Du bon sens et de la modération devraient amener ces supporters à un peu plus de discrétion, peut-être en déployant un peu moins de drapeaux algériens ? Ces qualités sont, hélas, assez peu partagées dans le monde de la baballe, la relation franco-algérienne à fleur de peau fait le reste en jetant du sel sur des plaies jamais complètement cicatrisées de la guerre coloniale qui a opposé ces deux pays. Les descendants de ces combattants qui ont vaincu leur puissance coloniale se croient beaucoup permis dans ladite puissance qui, le plus souvent, a octroyé sa nationalité à leurs parents. Et c’est là toute l’ambiguïté de la relation entre ces deux nations : des millions de français d’origine algérienne vivent dans le pays qui a asservi leurs ancêtres. Il y a pour certains la volonté plus ou moins consciente d’une revanche à prendre, d’une dette à faire payer, même après tout ce temps passé. La génération qui a fait et vécu cette guerre est en train de s’éteindre doucement des deux côtés ; gageons qu’une fois complètement disparue les tensions diminueront peu à peu.

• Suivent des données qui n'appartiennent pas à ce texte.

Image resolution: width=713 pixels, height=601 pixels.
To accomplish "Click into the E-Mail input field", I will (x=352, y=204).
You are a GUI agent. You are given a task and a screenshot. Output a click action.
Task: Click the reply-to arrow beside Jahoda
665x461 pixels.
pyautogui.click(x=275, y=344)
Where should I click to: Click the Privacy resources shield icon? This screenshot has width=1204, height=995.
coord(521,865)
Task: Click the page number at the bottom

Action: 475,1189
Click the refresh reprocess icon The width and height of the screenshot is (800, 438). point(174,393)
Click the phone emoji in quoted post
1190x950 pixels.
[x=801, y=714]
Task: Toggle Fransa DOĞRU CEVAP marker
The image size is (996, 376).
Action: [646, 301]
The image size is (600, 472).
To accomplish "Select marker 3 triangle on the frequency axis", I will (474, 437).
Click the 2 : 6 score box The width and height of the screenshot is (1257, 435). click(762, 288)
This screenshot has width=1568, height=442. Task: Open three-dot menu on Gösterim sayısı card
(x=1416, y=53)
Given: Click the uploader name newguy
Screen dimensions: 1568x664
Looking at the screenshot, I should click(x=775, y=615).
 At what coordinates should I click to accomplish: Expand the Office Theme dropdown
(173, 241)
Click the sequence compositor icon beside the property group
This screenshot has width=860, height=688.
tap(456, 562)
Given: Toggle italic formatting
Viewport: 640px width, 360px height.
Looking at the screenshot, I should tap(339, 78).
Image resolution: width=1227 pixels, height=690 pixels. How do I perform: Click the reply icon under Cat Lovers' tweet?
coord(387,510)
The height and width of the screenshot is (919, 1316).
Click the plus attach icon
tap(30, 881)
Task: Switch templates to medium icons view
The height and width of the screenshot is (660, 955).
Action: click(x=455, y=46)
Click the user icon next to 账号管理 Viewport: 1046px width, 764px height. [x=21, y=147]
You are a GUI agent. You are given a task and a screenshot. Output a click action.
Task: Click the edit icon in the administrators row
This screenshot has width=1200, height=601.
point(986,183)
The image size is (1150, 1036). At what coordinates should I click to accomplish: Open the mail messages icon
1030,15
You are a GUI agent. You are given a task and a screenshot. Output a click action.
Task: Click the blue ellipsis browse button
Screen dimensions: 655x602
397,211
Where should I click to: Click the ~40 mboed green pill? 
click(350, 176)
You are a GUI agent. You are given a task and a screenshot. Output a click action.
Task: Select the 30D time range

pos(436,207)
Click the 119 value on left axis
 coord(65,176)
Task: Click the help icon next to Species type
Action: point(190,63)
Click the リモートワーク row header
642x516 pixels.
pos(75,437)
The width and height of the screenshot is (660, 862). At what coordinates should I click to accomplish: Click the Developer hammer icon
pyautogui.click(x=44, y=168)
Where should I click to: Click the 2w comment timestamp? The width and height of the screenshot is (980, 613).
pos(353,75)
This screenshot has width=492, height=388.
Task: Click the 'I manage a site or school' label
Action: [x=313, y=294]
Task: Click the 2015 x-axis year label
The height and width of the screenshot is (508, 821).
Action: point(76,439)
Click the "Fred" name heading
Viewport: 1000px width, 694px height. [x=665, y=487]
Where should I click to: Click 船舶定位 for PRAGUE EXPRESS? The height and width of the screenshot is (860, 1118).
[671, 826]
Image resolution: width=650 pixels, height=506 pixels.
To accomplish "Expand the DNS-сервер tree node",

Les gouvernements algérien et français ne réussissent toujours pas à partager une relation politique apaisée, les prises de bec sont fréquentes, souvent sur des détails de protocole, même si la coopération sur le fond est excellente. Comment imaginer alors qu’il puisse en être autrement pour les citoyens ?
Une partie significative de la population française a des origines au Sud de la Méditerranée alors chaque évènement dans ces pays riverains d’Afrique du Nord, heureux ou malheureux, a des répercussions dans l’hexagone. L’enthousiasme méditerranéen ajoute l’exubérance et l’excès que l’on voit dans les rues ces jours-ci. Une génération plus tôt, la réconciliation franco-allemande s’est faite sur un mode plus froid, propre aux pays du Nord. Elle ne s’est pas traduite non plus par l’émigration significative d’une population vers le pays de l’autre. Après la dernière guerre chacun a repris son développement de son côté, mené par deux dirigeants visionnaires : le Général de Gaulle et le Chancelier Adenauer. Peut-être l’Algérie et la France ont-elles manqué de visionnaires ces dernières décennies ?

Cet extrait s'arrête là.